Mastering theme.json: You might not need CSS

I think I’m getting lazy. And I don’t think the WordPress Global Styles system is helping. I can just throw a few values in theme.json or a variation’s JSON file, and they’re automatically scoped, only targeting the necessary elements or blocks in the generated CSS. It’s a pretty neat system.

We’re very much in the early days of this era of block theming, which will be a long one. And I still, certainly, write my fair share of CSS—WordPress doesn’t do all the things just yet. But with each new major WordPress release, I find myself writing less and less actual CSS and using JSON to handle styles.

Personally, I’d rather just write CSS. Mostly, because I have spent years crafting solid styling systems. I can use and reuse to get what I want. But also because I’m a developer. And that’s what developers do.

But this isn’t about me. It’s about the millions of people who use WordPress and don’t know a bit of code. It’s about empowering them to style their own sites, taking us from democratizing publishing to democratizing design.

The real winners of the Global Styles Engine in WordPress are the users. So it doesn’t matter as much where I think styles should live as it does making a user’s life easier.

In this article, let’s go over some tricks and shortcuts I use to build block themes—you might think of it as a sort of an in-case-you-didn’t-know-it post. 

I’ll also tell you when you absolutely have to fall back on that ol’ reliable CSS.

Leveraging JSON to add global settings and styles

The on-ramp to styling themes is the Global Styles system. You’ll often see this called theme.json. In the early days of the Block Editor, theme.json was the only place you could add style rules with JSON, so that became the shorthand for the engine itself. But today, things have changed.

Now, just weeks ahead of WordPress 6.7, styling can go into several types of JSON files, and we’ll dive into each of those below.

For more information on how this system works, refer to the Global Settings and Styles documentation in the Theme Handbook.

A quick theme.json overview

The primary styles for a WordPress theme should live in a file named theme.json in the theme’s root folder. Think of this as the theme’s foundational set of styles. Whenever a situation calls for a more specific set of styles (e.g., user styles, block style variations), they are merged with and outrank those in theme.json.
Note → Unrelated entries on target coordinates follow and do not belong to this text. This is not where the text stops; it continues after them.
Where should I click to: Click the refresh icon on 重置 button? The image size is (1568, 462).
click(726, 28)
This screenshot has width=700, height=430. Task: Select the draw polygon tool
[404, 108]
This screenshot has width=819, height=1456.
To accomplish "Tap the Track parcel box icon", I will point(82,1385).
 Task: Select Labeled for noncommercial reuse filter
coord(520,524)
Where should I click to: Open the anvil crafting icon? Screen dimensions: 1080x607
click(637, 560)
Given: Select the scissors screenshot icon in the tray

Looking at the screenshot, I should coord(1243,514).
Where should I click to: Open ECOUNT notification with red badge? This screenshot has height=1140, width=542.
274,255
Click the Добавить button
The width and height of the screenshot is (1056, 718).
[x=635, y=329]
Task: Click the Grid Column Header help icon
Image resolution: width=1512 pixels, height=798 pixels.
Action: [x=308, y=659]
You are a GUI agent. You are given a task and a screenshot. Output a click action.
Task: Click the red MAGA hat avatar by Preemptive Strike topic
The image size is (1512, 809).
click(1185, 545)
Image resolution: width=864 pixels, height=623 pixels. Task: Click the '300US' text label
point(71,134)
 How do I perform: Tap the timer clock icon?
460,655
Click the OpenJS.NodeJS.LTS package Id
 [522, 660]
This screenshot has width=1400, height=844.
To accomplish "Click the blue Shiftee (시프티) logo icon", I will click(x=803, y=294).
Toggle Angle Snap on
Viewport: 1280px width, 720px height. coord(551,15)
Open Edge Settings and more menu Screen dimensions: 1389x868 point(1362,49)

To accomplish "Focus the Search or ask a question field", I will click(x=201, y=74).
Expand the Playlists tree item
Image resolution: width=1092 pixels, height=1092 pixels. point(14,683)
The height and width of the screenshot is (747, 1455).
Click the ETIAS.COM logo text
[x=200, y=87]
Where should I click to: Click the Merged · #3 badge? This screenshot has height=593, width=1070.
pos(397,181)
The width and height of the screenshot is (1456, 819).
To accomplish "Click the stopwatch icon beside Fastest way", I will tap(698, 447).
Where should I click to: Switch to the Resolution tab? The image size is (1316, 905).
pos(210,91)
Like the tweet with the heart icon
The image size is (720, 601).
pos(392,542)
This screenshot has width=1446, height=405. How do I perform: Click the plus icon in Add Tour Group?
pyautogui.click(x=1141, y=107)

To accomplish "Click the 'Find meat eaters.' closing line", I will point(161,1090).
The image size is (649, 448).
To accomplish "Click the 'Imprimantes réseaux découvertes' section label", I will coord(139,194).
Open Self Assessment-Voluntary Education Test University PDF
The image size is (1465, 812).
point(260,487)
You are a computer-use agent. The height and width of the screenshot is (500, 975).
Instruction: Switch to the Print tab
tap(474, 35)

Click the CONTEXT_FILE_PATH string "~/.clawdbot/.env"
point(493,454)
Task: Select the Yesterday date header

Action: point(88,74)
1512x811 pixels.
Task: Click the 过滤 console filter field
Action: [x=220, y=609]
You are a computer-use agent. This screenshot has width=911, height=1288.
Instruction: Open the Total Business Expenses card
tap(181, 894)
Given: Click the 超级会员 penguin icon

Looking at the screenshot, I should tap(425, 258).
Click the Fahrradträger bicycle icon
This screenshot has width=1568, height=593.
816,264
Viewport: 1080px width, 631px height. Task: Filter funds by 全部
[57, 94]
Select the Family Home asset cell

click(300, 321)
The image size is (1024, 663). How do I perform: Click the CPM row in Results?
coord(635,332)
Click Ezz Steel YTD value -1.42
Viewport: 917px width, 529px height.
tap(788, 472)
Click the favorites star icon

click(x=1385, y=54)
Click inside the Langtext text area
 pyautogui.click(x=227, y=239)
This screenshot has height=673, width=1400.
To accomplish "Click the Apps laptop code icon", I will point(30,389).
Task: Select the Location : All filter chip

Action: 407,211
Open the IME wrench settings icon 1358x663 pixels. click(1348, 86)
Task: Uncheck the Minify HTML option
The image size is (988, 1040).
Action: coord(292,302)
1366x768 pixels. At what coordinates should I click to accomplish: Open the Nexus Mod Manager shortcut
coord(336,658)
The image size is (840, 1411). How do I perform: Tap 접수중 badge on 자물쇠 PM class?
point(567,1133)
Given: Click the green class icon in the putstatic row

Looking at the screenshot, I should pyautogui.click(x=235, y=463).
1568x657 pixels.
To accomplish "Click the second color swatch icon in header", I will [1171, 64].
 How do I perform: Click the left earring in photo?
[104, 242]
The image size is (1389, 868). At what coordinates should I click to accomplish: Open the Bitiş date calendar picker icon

The theme.json file in your theme can be broken down into these top-level keys:

{
	"$schema": "https://schemas.wp.org/trunk/theme.json",
	"version": 3,
	"settings": {},
	"styles": {},
	"customTemplates": {},
	"templateParts": {},
	"patterns": []
}

For the purposes of this tutorial, we’ll focus on two of these:

  • settings: An object for defining what design tools are available to the user in the UI, but you can also use it to add presets (i.e., CSS custom properties).
  • styles: An object for defining root, element, and block styles, with each option mapping to CSS properties.

You probably know the basics of using theme.json, so let’s get right to adding some of that power and finesse that doesn’t need custom CSS.

Fun with style variations

Right now, the Block Editor will let you use four types of style variations in your theme:

  • Theme (or “Global”): Can overwrite every aspect of the theme.json file, including settings, styles, and other top-level keys.
  • Color: Can overwrite color settings or styles.
  • Typography: Can overwrite typography settings or styles.
  • Block: Can overwrite styles for a specific block and its nested blocks and elements.

You must place any custom style variation JSON file under your theme’s /styles  folder. There is no required naming or organizational convention, but I recommend a nested folder structure that looks similar to this:

/styles
	/block
		/variation-filename.json
	/color
		/variation-filename.json
	/theme
		/variation-filename.json
	/typography
		/variation-filename.json

Theme style variations

Theme—often called “Global”—variations have been the most common type of style variations for themes. Essentially, they are alternative versions of the primary theme.json file and can do everything theme.json can do.